INPUT RECORDS below:

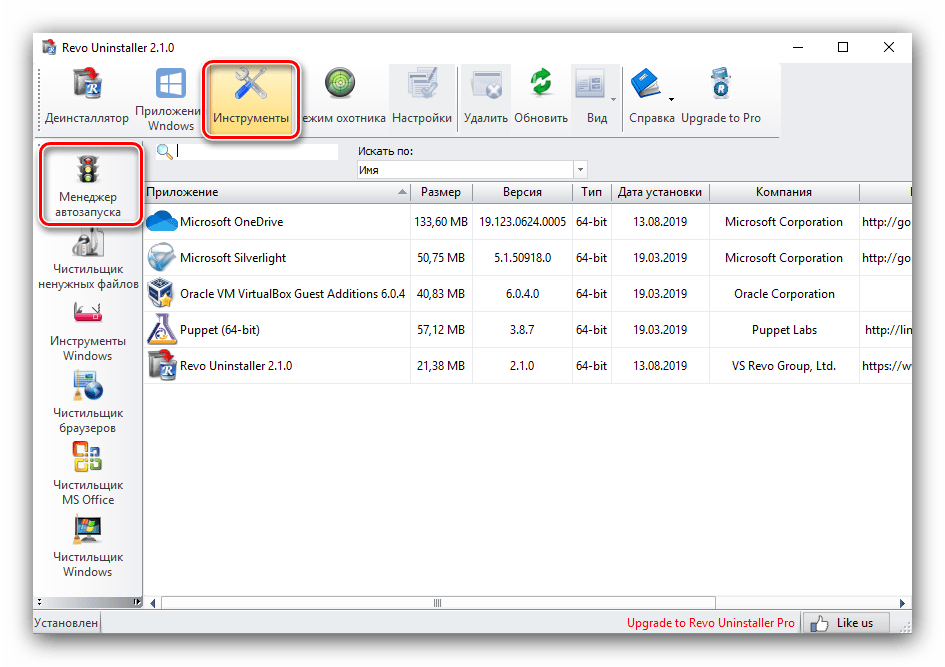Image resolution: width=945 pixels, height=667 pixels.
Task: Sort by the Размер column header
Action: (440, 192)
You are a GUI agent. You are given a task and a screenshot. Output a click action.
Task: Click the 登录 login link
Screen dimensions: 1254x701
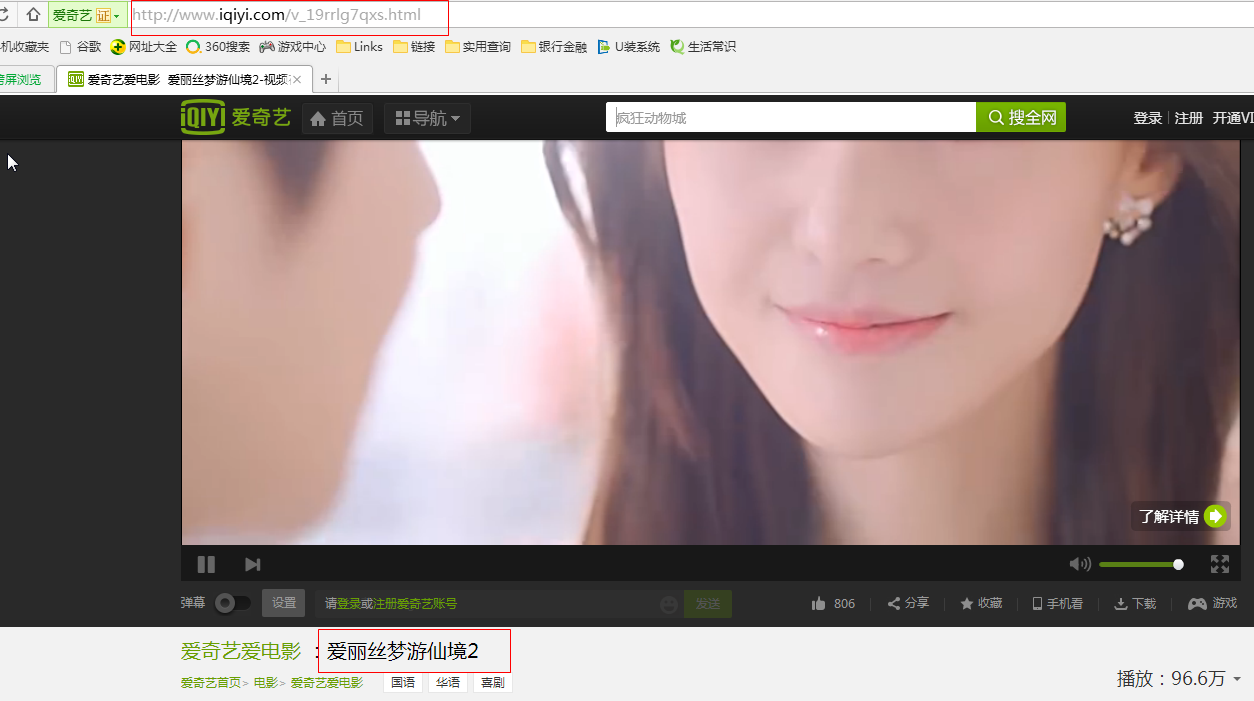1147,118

End of INPUT RECORDS.

## [EXERCISE DESCRIPTION]
A word-for-word copy is needed of the lines from the line holding "You are a GUI" through the end of the records, both included, excluding every picture.

## [EXPECTED OUTPUT]
You are a GUI agent. You are given a task and a screenshot. Output a click action.
Task: Click the 登录 login link
Screen dimensions: 1254x701
1147,118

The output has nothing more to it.